I’m finding a tough time articulating goals here partly because I find myself waking up from three years of marginal work in high schools (as a “paraeducator” or tutor/group instructor chiefly for students on special education plans, and as a substitute teacher) where, while I was not without some freedom in how I provided instruction, didn’t make decisions about curriculum or provide a whole lot in the way of classroom instruction as such. This essentially disempowered position had its advantages: because I wasn’t assigning grades, I could be seen as an advocate for the students I worked with, as essentially their advocate; while on the teachers’ side, I’d be praised if things went well with my students, but not held responsible if things went badly. The disadvantage was, of course, that without that responsibility I had limited power to develop my own sense of what kind of teacher I wanted to be, of what vision I would have for what students “should know” or be able to think about.
But then, I’ve had a certain reluctance about this all along, particularly after my miserable experience one semester teaching comp with a syllabus of my own making that didn’t really have strongly focused pedagogical goals.
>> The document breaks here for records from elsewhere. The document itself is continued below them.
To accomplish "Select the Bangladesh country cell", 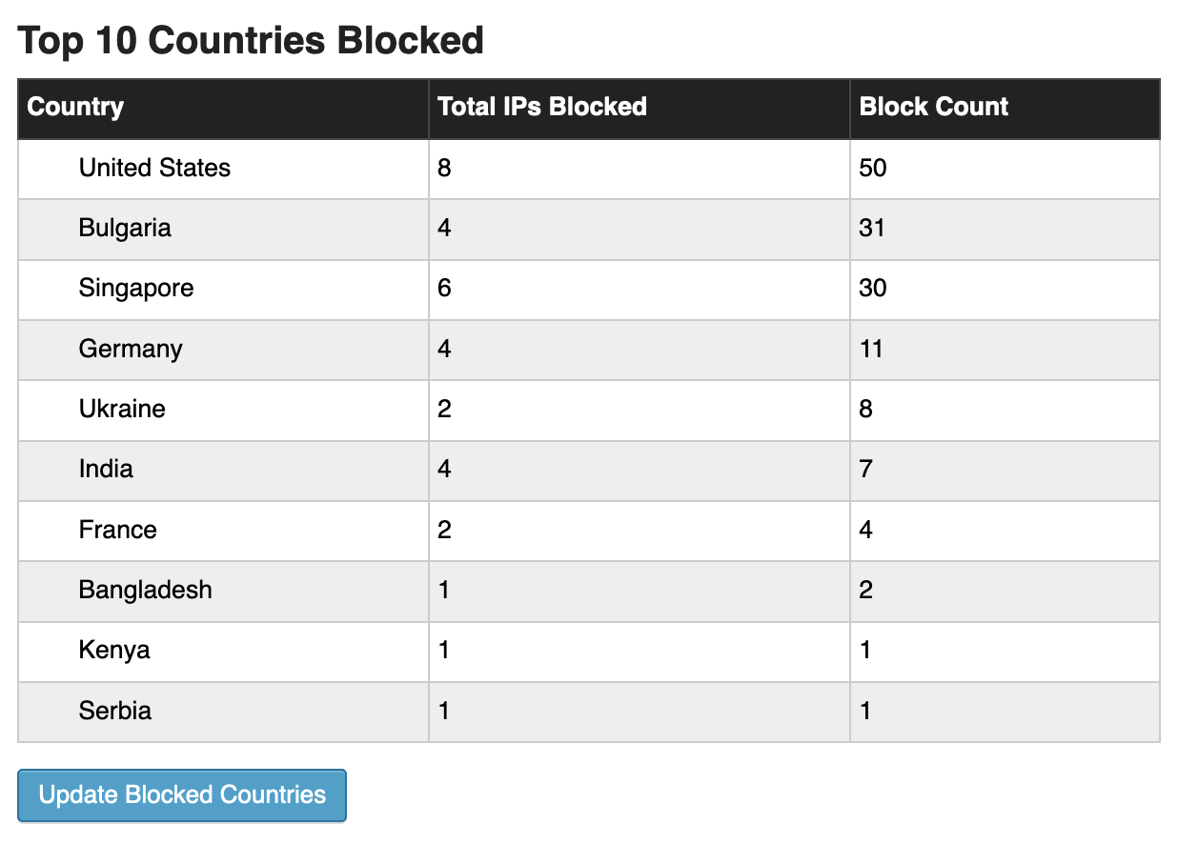I will click(x=146, y=591).
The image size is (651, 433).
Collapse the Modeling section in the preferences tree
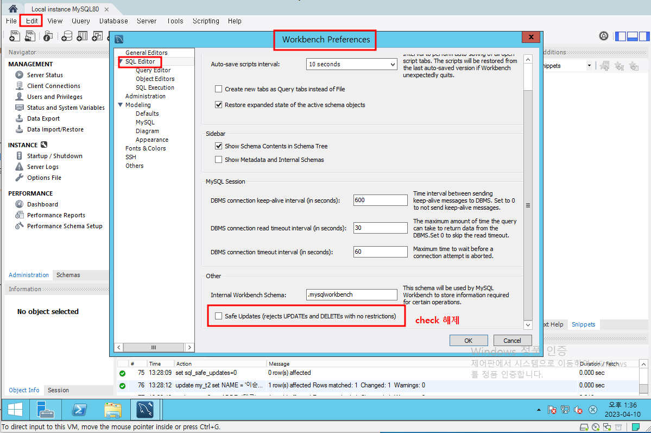point(120,104)
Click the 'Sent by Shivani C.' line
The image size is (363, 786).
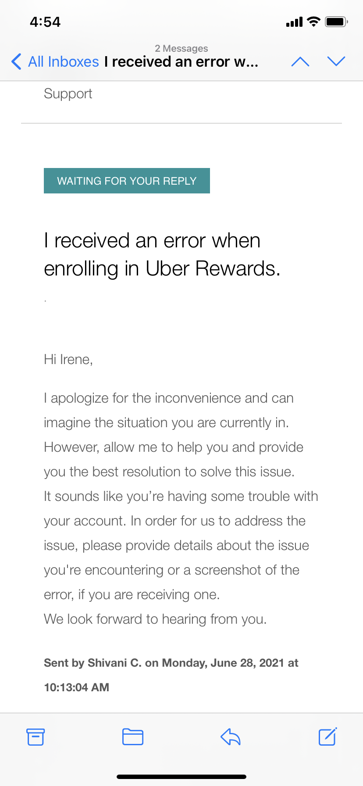[x=171, y=663]

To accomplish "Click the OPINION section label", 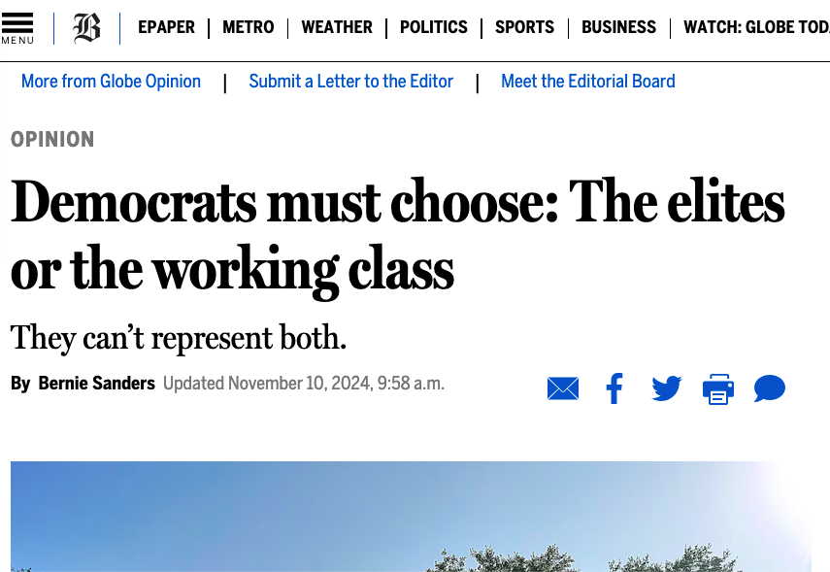I will point(52,140).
After that, I “reigned myself in” and taught an adapted version of the syllabus the rhet/comp people in the department had developed, and this ran relatively comfortably — partly because I felt only “partly responsible” for the content. After all, I was teaching comp, and who really knows how to teach that? (Or so I reassured myself.)
In this way, my main goal is to simply craft a syllabus for the fall that makes some kind of intellectual sense and whose rationale I can articulate for my students in a way that enables them to experience some kind of intellectual curiosity and ask focused questions about an object of study, to engage texts of whatever sort. I’ve hardly even begun to think about the political piece of things, to be honest; it is mainly my conviction that sustained intellectual engagement in itself is an act of some resistance in the present conjuncture (though perhaps it always has been). That said, I don’t want the “intellectual” content to be perceived as a block to lived experience, to its real sensory and emotional dimensions. There is a sense of wanting, for myself and for the students, to get at “the outsidedness flavor of it” (to borrow a phrase from my favorite curmudgeonly rock vocalist, Mark E. Smith), although this is to some extent a projection of my own introspectionist tendencies and the felt necessity of their transcendence.
I really respond to the title, Jesse. THinking about my early teaching, the 'goals' had sort of the shape of '---uh---to SURVIVE?'
ReplyDeleteBut that experience in the HS classroom is really valuable; 'them,' in their natural environment.
'Sustained intellectual engagement' Yes, please. But I suspect we need to show them what it IS, literally. I think about everyday life in a big suburban high school. Nothing there that gives a shape / reality to intellectual work.